Shadow copy


A friend of mine was showing Scrivener to me. I liked it a lot. But I think it is missing a features which I find highly valuable.

Imagine I want to make a slightly different version of an existing multi-chapter text in which only one chapter changes. Currently I have to make a copy of the whole story, ending up with all the chapters duplicated.

Ideally I’d be able to make a shadow copy which would show me all my chapters as shadows of the original ones. The binder icon should reflect the fact that they’re not actual chapters but just references to chapters elsewhere in the binder tree. These shadow copy chapters would be read-only and could only be edited in their original place.

I’d then should be able to select the chapter which I wanted to be different and convert it into a real copy. From now on this chapter would be an actual text which could be edited.

This way, every time I wanted to edit a chapter which doesn’t change between the various versions I’d just have to edit it once.

I hope you like this idea.


You could look at the way the Scrivener Manual project is organised; one set of documents that compiles for both Mac and Windows versions. With the Windows version not at feature parity yet there are significant differences in the text this seems exactly like the situation you are thinking of. AmberV can tell you more about exactly it is done but compiling by selecting meta data settings is how I remember it.

If you only need to have one version of your book at a time (not be switching between versions constantly), then you should investigate snapshots. You can swap one snapshot with whatever is currently in the file associated with that snapshot fairly easily, and the icons of files & folders with snapshots change (they get a dog-eared ‘corner’ to the icon).

Have you looked into using collections based on keywords or labels?

Let me give you a simple example. I edit translations from Chinese. The translations usually arrive as a bi-lingual .DOC, and I am expected to return a bi-lingual document (fortunately my collaborator understands RTF!). On the other hand, I want to be able to look at the English text I’m editing without chunks of Chinese intervening, and I want to be able to have the Chinese open for reference in the other split. So I import the .DOC and spend a while splitting it up into English scrivenings and Chinese scrivenings — I’ll call them "scrivenings’, by which I mean all the separate documents you see in the binder, whatever the level; a scrivening may be anything between a single word title and a couple of paragraphs — each of which I label as English or Chinese respectively. giving the labels a colour and having the label colour show in the binder.

I then use Project Search by label to find all the scrivenings labelled “English” and set up a collection, then I do the same for the scrivenings labelled “Chinese”. I load the entire Chinese collection with into the right editor so I can scroll up and down easily to keep pace with the English, which loads into the left editor. I tend to load the English scrivenings separately, though if needed I will load the whole English collection so as to read it as a single entity to check for continuity. I also do that when I think I’ve finished to print it out as a single text to look for typos and other peccadilloes.

When it comes to compiling the final edited draft, I merely select the whole “Draft” for compilation and it is all put together with Chinese and new English version in the same order as the original.

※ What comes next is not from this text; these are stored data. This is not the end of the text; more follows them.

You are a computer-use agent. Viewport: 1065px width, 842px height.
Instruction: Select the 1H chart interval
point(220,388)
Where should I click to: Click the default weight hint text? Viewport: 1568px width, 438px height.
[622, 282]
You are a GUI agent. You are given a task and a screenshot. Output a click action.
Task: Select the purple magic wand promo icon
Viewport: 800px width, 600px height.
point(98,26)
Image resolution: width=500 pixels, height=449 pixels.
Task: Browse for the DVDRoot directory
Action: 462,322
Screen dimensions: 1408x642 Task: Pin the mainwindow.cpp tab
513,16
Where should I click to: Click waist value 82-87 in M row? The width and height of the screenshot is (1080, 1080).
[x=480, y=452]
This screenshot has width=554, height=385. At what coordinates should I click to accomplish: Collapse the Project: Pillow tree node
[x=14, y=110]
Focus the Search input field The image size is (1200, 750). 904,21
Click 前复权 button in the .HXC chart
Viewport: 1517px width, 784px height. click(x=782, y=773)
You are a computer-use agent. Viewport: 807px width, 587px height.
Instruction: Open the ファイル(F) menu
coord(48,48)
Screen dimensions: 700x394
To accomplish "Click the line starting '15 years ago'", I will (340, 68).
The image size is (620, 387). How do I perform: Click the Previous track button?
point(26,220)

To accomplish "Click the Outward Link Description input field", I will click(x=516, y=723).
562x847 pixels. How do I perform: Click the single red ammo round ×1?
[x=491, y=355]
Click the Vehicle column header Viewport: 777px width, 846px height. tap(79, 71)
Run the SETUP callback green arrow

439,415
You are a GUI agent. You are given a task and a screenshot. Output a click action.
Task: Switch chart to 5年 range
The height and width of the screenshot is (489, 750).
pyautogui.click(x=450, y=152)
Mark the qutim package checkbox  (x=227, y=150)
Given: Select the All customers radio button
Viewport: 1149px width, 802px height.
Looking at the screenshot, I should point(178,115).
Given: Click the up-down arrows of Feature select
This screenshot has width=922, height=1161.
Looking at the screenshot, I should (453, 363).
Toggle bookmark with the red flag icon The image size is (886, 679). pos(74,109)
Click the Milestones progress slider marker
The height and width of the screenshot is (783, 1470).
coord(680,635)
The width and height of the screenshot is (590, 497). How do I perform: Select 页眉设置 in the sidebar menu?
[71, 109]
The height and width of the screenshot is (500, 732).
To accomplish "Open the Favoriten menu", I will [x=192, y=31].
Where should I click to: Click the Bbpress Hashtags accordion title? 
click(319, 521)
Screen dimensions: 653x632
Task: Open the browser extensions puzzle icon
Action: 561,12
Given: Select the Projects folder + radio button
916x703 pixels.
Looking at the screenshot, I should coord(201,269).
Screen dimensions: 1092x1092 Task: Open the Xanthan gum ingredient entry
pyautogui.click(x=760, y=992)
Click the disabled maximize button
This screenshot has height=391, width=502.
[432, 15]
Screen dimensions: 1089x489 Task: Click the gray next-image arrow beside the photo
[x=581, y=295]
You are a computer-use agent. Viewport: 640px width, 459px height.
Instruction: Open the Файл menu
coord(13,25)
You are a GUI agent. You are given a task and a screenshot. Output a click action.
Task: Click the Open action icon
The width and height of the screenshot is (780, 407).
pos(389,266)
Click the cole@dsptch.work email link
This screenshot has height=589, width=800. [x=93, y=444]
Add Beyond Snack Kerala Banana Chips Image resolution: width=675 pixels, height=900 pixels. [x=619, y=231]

You could do the same by setting up a system of keywords or labels which you use to mark your segments. Have a base label or keyword for all the master sections, then if you’re looking at a certain scene and want an alternative, just duplicate it and label it or mark it with the appropriate keyword. You can then use Project Search to find all the segments so marked and make a collection or simply tick or untick “Include in Compile”.

Any good as an alternative to snapshots?


Mr X

The suggestion by xiamenese is a good one, and certainly provides a lot of flexibility.

If you wanted to start with something simple, you could simply add a new version of the varied chapter to your draft and simply exclude the existing chapter from the compile (uncheck the Include in compile box in the inspector, or manually select the documents & folders you want when you compile).

What nom said. The whole point of breaking the manuscript into chunks is that you can then include whichever chunks you want in your output document.


Thanks for all the suggestions and explanations. I will try to replicate them once I get my hands on my friend’s computer again. They seem logical but only trying will I be able to fully understand if they’ll be a replacement for what I was suggesting.